[Assignment]:
Only the lines holding "Resources" are wanted. Copy every one from the records below.

(Data supplied begins)

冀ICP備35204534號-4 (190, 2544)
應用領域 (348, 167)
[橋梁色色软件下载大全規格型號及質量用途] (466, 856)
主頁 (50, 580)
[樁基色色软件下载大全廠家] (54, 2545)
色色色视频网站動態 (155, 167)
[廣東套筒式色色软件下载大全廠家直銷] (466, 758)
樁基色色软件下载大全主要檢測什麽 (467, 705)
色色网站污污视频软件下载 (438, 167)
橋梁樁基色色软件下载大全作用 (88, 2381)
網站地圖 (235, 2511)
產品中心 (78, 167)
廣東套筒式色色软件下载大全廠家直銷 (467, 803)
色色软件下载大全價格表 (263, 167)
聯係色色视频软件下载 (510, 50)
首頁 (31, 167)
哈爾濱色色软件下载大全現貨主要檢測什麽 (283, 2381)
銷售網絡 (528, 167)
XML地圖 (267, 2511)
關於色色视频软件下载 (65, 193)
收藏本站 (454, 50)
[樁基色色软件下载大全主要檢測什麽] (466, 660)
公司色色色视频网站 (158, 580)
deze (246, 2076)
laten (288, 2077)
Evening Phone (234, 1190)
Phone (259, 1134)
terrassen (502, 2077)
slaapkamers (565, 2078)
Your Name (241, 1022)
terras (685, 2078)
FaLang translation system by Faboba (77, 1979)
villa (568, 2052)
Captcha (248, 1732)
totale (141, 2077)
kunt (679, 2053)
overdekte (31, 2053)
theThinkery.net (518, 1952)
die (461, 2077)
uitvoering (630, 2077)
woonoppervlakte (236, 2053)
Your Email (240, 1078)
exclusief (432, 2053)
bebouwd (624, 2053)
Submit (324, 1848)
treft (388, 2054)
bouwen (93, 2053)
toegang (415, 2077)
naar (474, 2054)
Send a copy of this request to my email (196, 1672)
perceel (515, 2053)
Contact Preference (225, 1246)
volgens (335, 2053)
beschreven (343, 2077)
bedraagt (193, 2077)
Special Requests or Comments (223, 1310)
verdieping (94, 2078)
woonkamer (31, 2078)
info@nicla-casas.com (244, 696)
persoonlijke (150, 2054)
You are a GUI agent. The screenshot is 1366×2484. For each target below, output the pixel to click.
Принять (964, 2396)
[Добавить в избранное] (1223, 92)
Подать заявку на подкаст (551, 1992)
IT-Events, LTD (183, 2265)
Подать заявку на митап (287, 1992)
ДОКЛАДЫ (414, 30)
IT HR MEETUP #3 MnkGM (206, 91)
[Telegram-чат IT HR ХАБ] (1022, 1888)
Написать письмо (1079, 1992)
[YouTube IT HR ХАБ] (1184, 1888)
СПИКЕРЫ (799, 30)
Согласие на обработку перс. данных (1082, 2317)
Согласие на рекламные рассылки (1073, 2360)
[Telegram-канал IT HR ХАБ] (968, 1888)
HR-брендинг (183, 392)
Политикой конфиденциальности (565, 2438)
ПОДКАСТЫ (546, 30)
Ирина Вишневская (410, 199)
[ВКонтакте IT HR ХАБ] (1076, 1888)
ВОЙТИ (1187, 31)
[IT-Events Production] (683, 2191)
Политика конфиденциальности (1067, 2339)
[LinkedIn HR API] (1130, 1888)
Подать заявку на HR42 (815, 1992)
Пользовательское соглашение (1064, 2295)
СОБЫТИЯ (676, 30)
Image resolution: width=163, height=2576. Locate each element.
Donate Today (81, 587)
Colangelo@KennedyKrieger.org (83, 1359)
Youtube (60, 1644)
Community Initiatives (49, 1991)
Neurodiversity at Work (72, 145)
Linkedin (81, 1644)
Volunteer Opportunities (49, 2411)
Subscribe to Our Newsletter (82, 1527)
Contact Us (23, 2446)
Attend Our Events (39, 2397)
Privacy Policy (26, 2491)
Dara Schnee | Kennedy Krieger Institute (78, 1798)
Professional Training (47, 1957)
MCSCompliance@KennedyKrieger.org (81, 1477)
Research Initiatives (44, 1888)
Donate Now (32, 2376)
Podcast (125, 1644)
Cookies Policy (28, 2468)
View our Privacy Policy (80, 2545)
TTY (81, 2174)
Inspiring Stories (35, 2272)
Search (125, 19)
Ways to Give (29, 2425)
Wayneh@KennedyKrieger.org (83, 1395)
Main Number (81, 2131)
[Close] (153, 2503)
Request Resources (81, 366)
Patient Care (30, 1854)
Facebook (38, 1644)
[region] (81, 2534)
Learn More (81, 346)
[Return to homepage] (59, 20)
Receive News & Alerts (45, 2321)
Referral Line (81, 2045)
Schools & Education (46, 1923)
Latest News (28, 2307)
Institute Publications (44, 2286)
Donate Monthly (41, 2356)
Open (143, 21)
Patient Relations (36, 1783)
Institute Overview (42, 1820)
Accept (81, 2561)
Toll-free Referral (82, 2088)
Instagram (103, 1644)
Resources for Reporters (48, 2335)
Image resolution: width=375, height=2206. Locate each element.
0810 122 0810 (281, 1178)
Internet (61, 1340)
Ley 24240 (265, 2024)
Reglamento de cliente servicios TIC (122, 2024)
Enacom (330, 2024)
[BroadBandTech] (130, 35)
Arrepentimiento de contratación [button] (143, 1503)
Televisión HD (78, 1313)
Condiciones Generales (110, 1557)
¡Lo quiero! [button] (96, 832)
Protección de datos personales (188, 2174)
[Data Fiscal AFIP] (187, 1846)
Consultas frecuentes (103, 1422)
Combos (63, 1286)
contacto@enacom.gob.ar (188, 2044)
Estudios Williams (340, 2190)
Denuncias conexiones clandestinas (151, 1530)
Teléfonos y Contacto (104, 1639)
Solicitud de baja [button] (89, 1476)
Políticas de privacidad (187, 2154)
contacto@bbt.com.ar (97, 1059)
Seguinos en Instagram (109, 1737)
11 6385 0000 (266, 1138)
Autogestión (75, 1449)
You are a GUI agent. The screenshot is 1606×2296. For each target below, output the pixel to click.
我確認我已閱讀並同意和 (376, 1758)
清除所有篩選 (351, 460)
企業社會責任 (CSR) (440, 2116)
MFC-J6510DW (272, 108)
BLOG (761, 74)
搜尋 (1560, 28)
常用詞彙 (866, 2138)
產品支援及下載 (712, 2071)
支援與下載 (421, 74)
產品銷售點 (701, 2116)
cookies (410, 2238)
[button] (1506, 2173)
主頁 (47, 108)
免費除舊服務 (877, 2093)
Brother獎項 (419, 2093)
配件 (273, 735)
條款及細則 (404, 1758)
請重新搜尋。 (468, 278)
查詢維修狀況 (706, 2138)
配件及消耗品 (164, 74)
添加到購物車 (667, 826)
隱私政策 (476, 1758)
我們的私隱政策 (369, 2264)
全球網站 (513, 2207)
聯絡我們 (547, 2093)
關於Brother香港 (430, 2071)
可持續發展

(Data supplied ends)

[Expected output]:
Request Resources (81, 366)
Resources for Reporters (48, 2335)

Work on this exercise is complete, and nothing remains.